Críticas:
"Mass murder! Assisted suicide! Germ warfare! Sex-reassignment surgery! Islamic extremism! Pedophilial You've read it all before, now read it again here, the same but different. Juxtaposed, intercut, rewritten and detourned. Put it all together, it spells Y2K, where we all live now, after the end of the world. I enjoyed Jaffe's False Positive hugely." - Brian Mchale, Author of Constructing Postmodernism
Reseña del editor:
A veteran writer creates innovative fiction out of real newspaper articles; The articles are mostly typical American fare: a high school mass murder; accusations of sexual molestation; the suicide of a rock star; policing pornography on the internet; another serial killer on the loose...Harold Jaffe enters the article, and by various stratagems exposes the host text's latent biases, in the process teasing out its most fertile (that is to say, terrorist) subtexts. Thus re-armed, Jaffe's prosthetic text is released into culture to do its dirty work.

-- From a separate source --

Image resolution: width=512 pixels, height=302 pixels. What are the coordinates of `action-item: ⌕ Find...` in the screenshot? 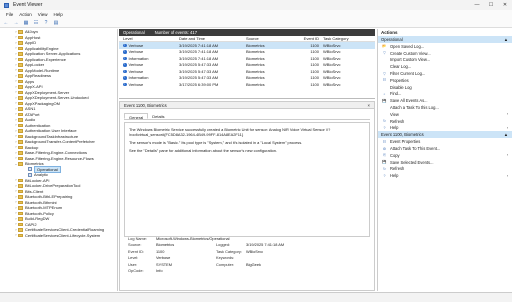 It's located at (445, 94).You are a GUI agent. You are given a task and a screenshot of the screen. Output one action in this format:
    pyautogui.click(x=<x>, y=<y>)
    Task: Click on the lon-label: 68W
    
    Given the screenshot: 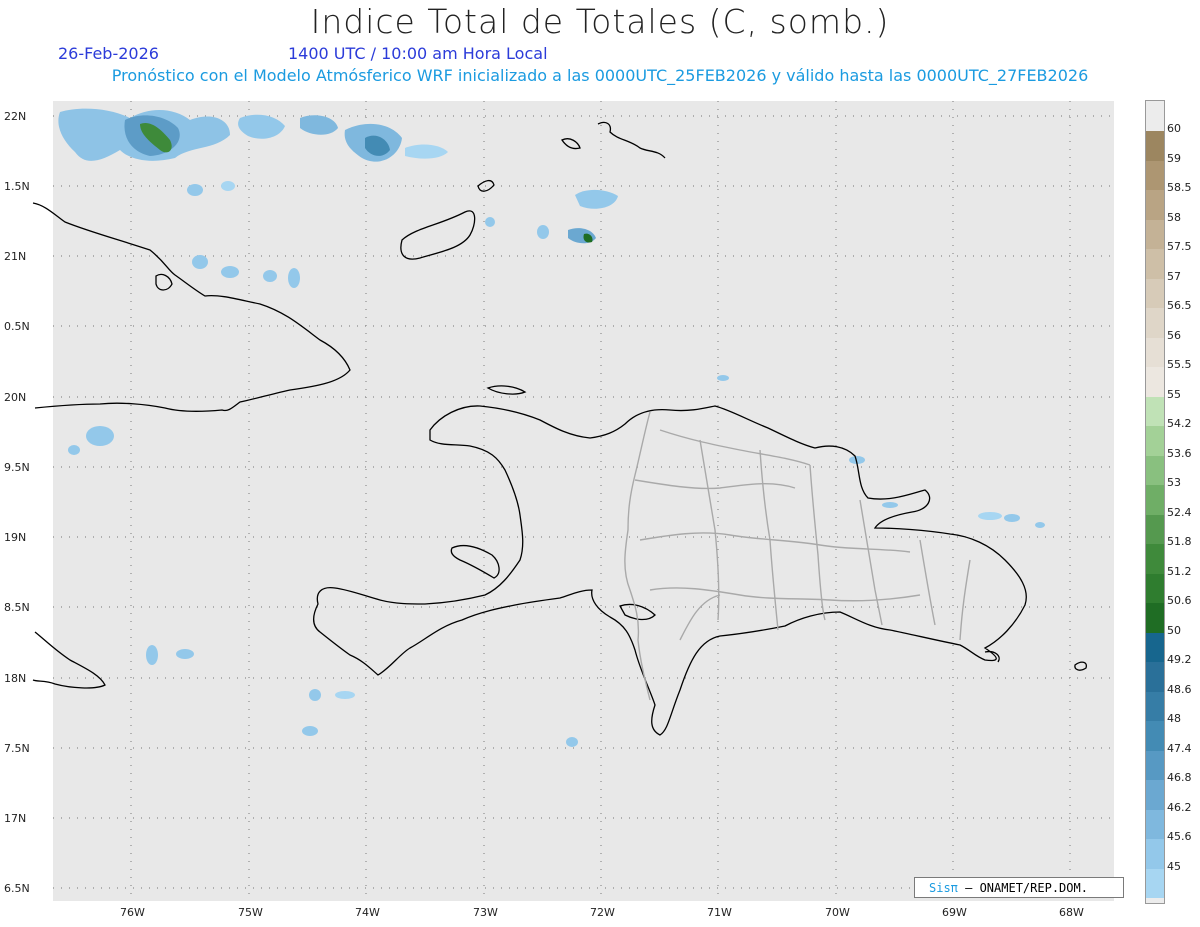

Jaffe's treatment of these grotesque - though increasingly commonplace - subjects is ambitious and sly. Often he covers back over his story with a new version, much like a raccoon eluding a pack of hounds. In ""Glendale Palmdale"" unsettling gender reversal in the twice-told tale of a roadside attack is juxtaposed with the well-known story of the schoolteacher impregnated by her student. ""Faux"" interweaves the story of a botched amputation and a report of faux patients who check up on hospital bedside manners, and then abruptly segues into a chatroom entrapment article. At times characters from one piece infect another, thus pointing to the chaotic breakdown of civilized boundaries, already active in the original articles and dramatized by Jaffe's seizures of them. These conversational retellings of news stories further underscore our cultural acclimation to the preposterous.